··· Data for review ···

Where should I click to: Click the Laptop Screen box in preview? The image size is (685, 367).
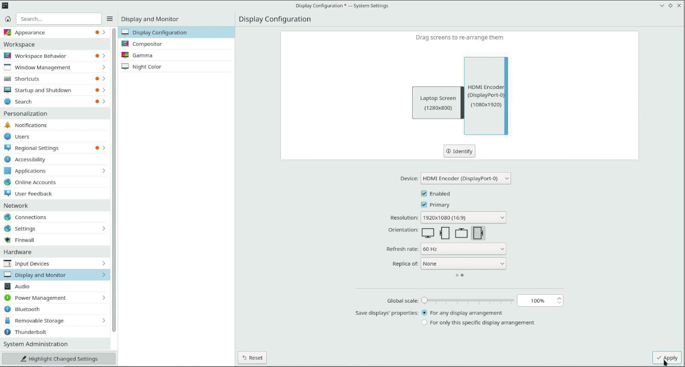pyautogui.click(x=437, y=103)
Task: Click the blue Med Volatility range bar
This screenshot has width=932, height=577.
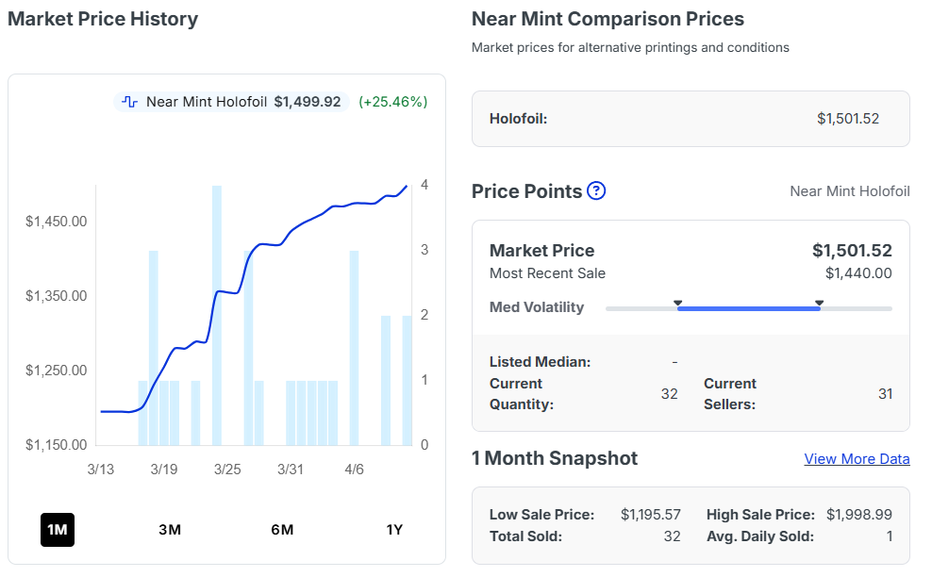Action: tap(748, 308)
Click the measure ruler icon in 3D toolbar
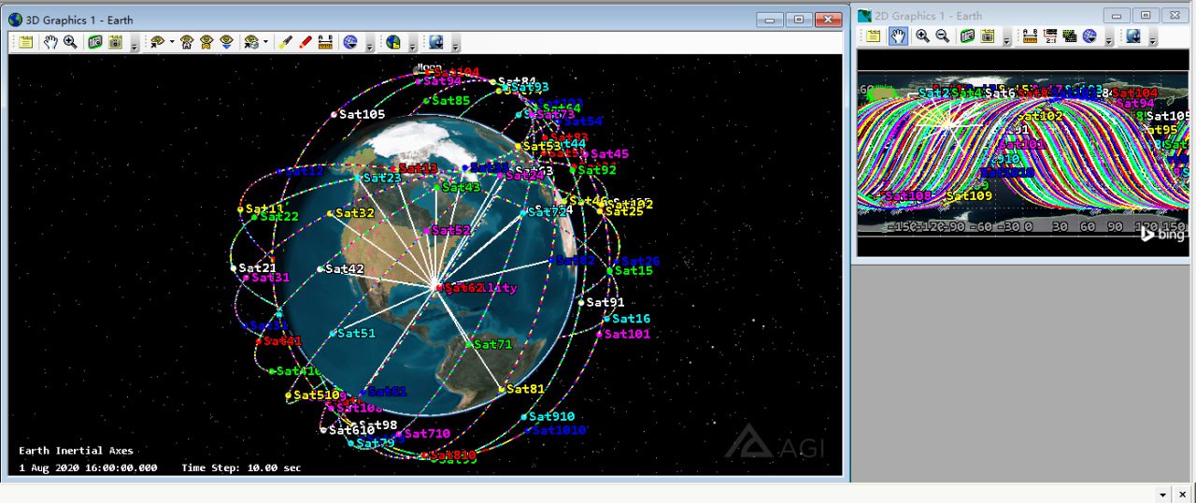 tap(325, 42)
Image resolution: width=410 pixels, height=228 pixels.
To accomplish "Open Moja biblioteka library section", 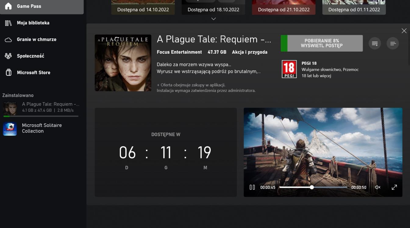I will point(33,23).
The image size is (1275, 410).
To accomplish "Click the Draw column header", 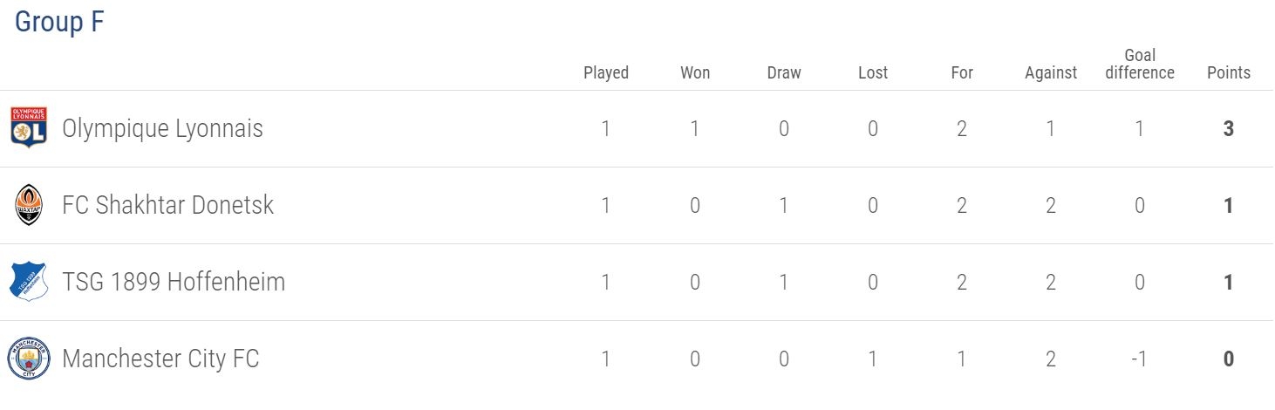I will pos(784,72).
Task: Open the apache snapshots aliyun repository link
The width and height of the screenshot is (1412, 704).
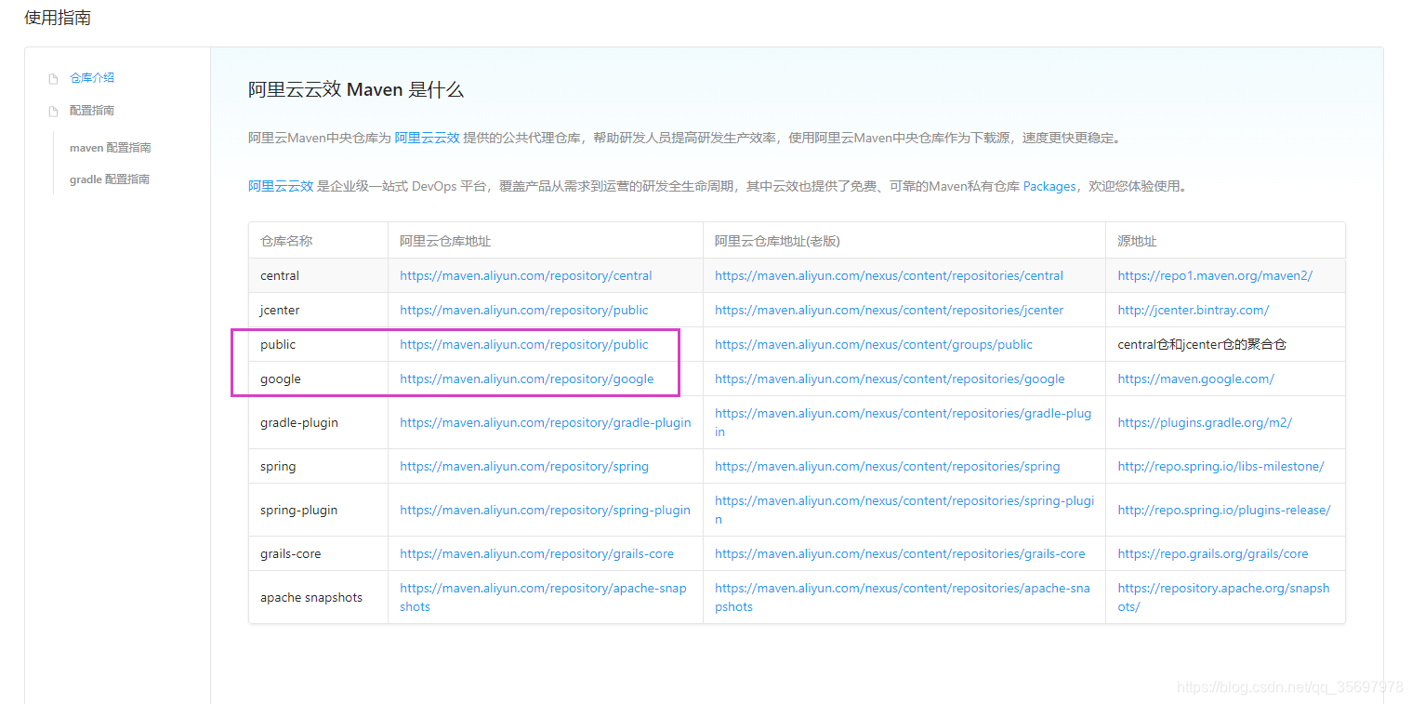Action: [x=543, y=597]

···

What is required:
Copy exactly, leaving out pictures, the lines from the line containing "The width and" through the last line of the records.

Answer section:
The width and height of the screenshot is (1412, 704).
Action: [x=543, y=597]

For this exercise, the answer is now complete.